Creature information
- Other names: Rawhead; Tommy Rawhead; Rawhead-and-Bloody-Bones; Old Bloody Bones;
- Similar entities: Bogeyman

Origin
- Region: Lancashire; Yorkshire; Cornwall; Southern United States;

= Bloody Bones =

Figure in British and North American folklore

Bloody Bones is a bogeyman figure in English and North American folklore whose first written appearance is approximately 1548. As with all bogeymen the figure has been used to frighten children into proper deportment. The character is sometimes called Rawhead, Tommy Rawhead, or Rawhead-and-Bloody-Bones (with or without the hyphens).

==Origins==
The Oxford English Dictionary cites approximately 1548 as the earliest written appearance of "Bloodybone". The term "Raw-Head and Bloody-Bones, and such other Names" was used "to awe children, and keep them in subjection", as recorded by John Locke in 1693. Samuel Johnson in his Dictionary of the English Language (first published in 1755) defined "Rawhead" as "the name of a spectre, mentioned to fright children". The stories originated in Great Britain where they were particularly common in Lancashire and Yorkshire, and spread to North America where the stories were common in the Southern United States.

==Folklore==
Bloody Bones is sometimes regarded as a water demon haunting deep ponds, oceans, and old marl pits (which often became filled with water to form ponds) where it dragged children into the depths, much like the grindylow and Jenny Greenteeth. Children were told to "keep away from the marl-pit or Rawhead and Bloody Bones will have you."

Ruth Tongue said in Somerset Folklore that he "lived in a dark cupboard, usually under the stairs. If you were heroic enough to peep through a crack you would get a glimpse of the dreadful, crouching creature, with blood running down his face, seated waiting on a pile of raw bones that had belonged to children who told lies or said bad words. If you peeped through the keyhole he got you anyway."

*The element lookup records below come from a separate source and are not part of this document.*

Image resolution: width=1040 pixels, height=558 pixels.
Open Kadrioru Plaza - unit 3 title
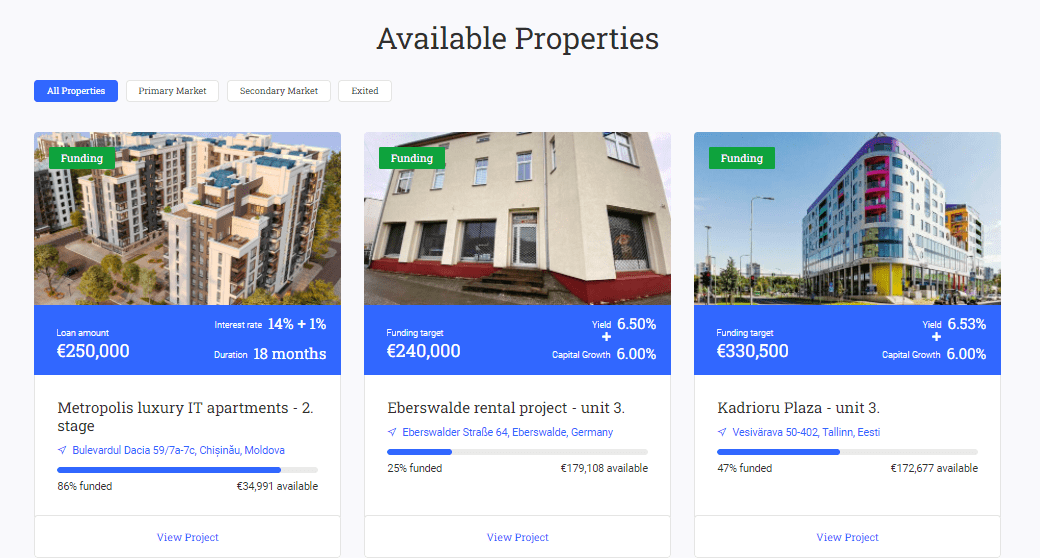coord(799,407)
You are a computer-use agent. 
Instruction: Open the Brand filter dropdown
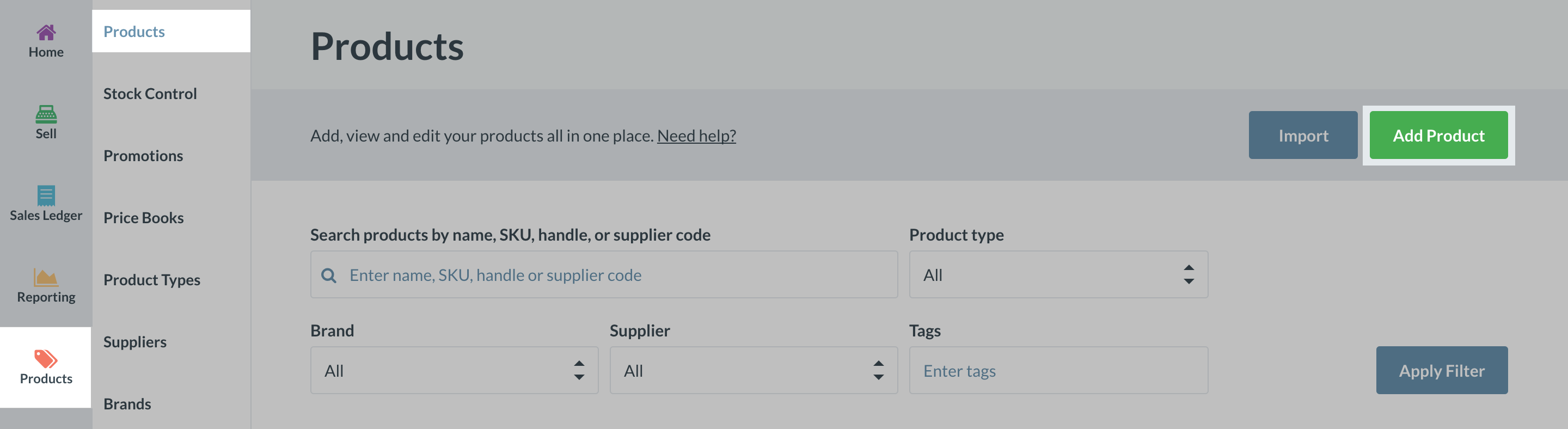coord(454,371)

Old Bloody Bones is a Cornish version of Rawhead-and-Bloody-Bones according to F. W. Jones in Old Cornwall. Old Bloody Bones inhabited Knockers Hole near the village of Baldhu. There was said to have been a massacre in the area, and it is suggested that he was a ghost or evil spirit attracted by the carnage.

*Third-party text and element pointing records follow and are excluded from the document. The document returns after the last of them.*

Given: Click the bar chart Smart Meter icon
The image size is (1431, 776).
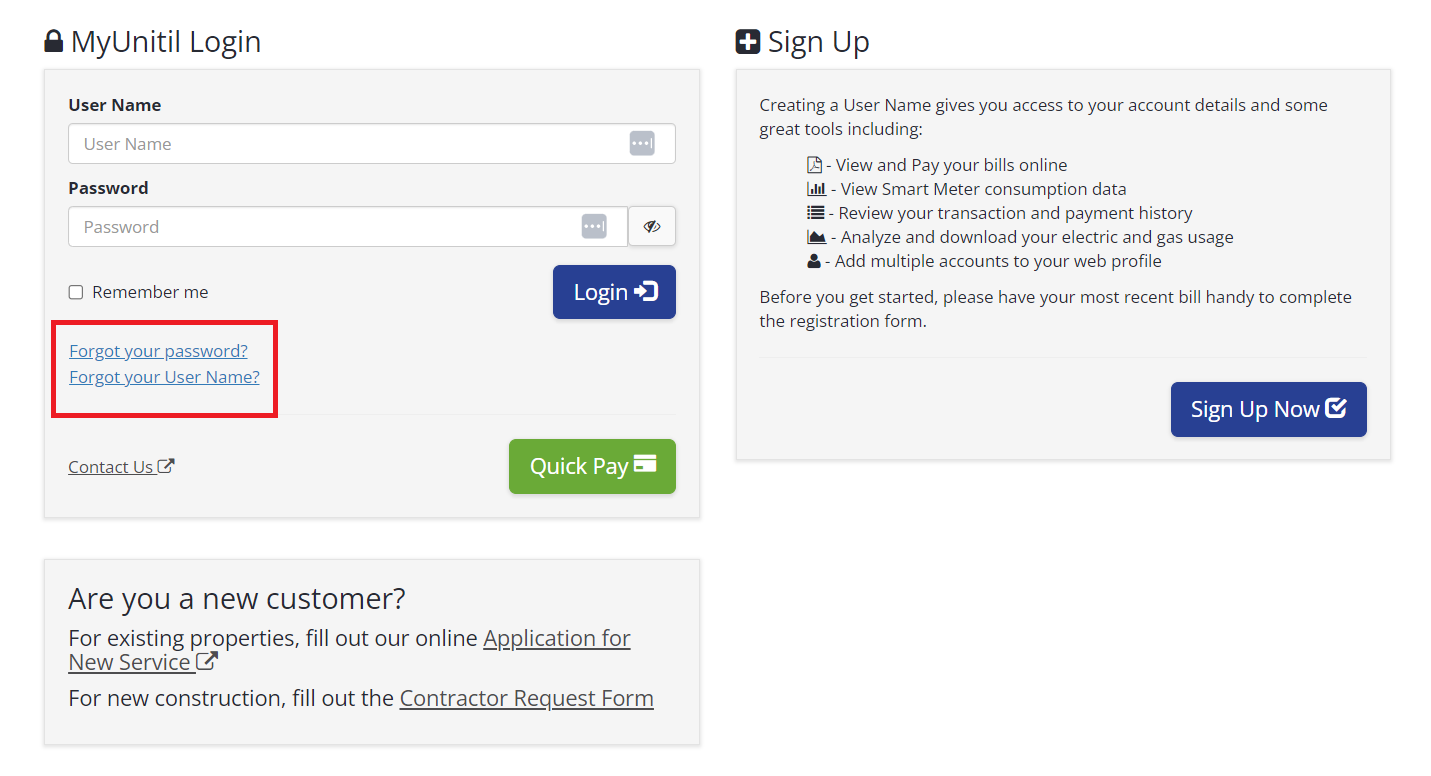Looking at the screenshot, I should (x=816, y=189).
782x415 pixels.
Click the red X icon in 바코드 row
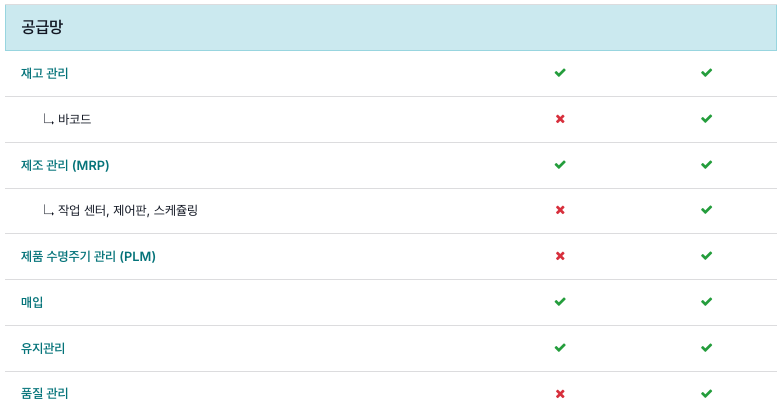point(560,119)
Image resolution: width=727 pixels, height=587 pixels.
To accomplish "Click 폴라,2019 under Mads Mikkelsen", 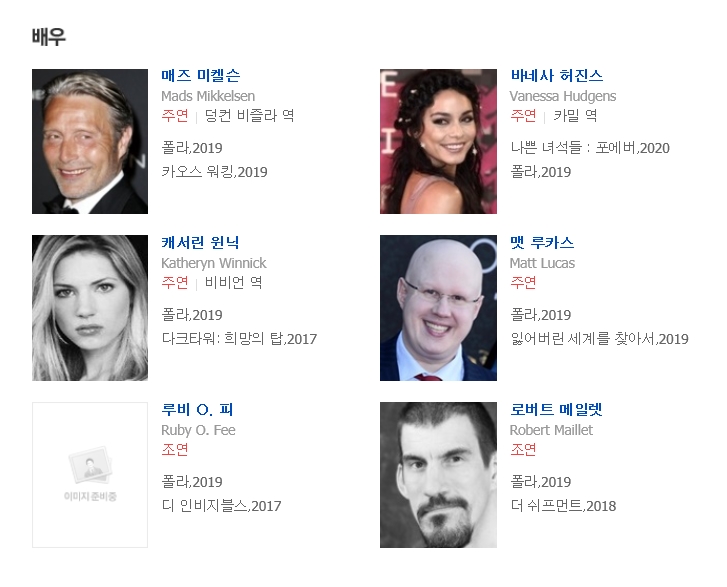I will [x=191, y=148].
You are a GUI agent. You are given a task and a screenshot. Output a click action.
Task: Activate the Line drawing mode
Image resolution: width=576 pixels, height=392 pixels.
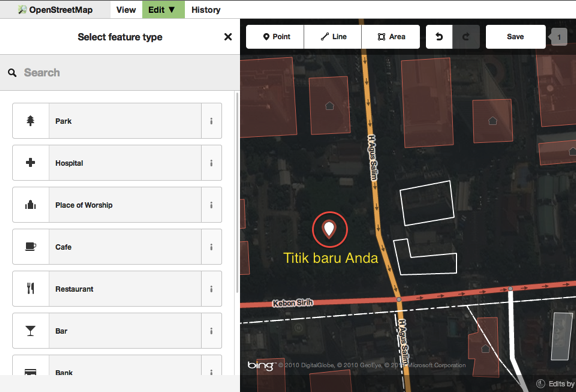(333, 37)
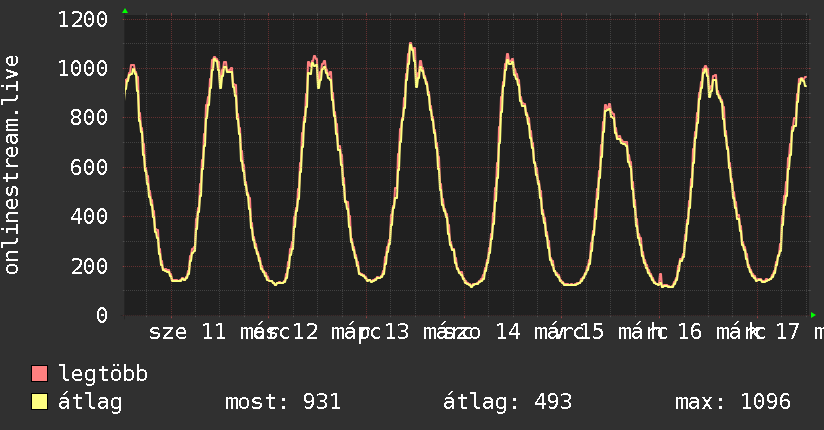824x430 pixels.
Task: Click the 1200 y-axis label
Action: [82, 20]
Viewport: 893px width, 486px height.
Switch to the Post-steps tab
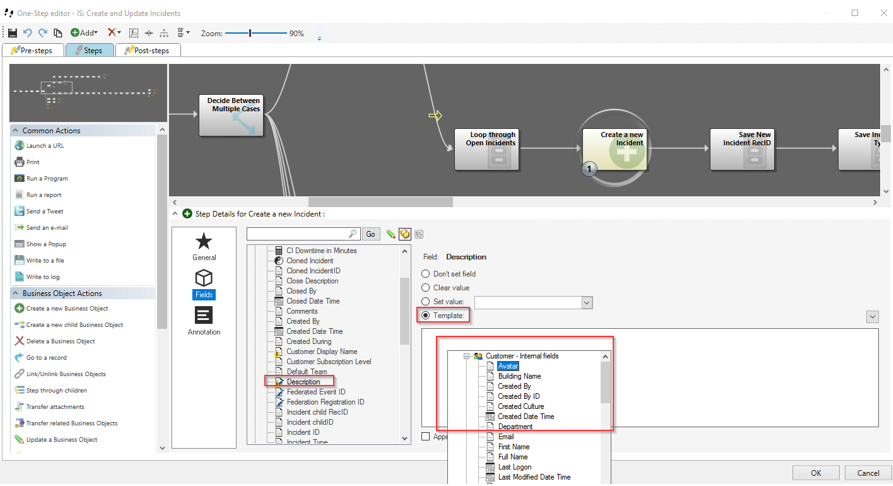pos(147,50)
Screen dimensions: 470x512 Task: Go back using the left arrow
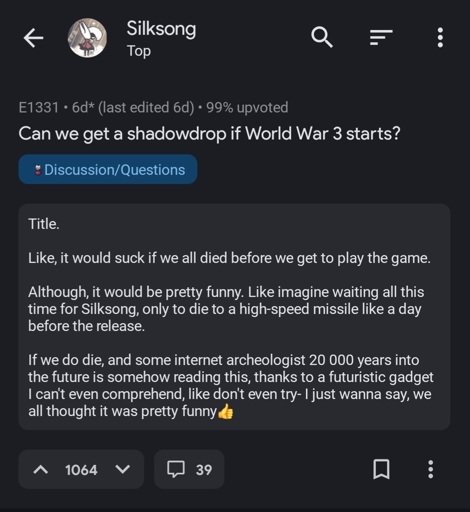(x=33, y=38)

In the Southern United States, Rawhead and Bloody Bones are sometimes regarded as two individual creatures or two separate parts of the same monster. One is a skull stripped of skin that bites its victims (Rawhead) and its companion is a dancing headless skeleton (Bloody Bones). In one cautionary tale a gossip loses his head to the monster as punishment for his wicked tongue. Legends about Bloody Bones eventually made their way into African-American tradition as well as spreading to other parts of the United States.

==In popular culture==
Rawhead Rex (1986) is a movie set in Ireland where Rawhead is unleashed on the countryside.

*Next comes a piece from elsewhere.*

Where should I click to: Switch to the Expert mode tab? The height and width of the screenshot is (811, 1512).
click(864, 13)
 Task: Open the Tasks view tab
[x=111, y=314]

"Rawhead and Bloody Bones" (1988) is a song from the album Peepshow by English rock band Siouxsie and the Banshees.

The Anita Blake series book Bloody Bones (1996), a novel by Laurell K. Hamilton also deals with a version of Rawhead and Bloody Bones.

In the start of episode 12 in the first season (2005) of TV series Supernatural, the lead characters, Sam and Dean, are fighting a rawhead.

In the novel The Haunting of Alaizabel Cray (2006), Rawhead is the entity behind the Green Tack Murders.

A rawhead shows up in the first chapters of the Dresden Files novel Cold Days (2012).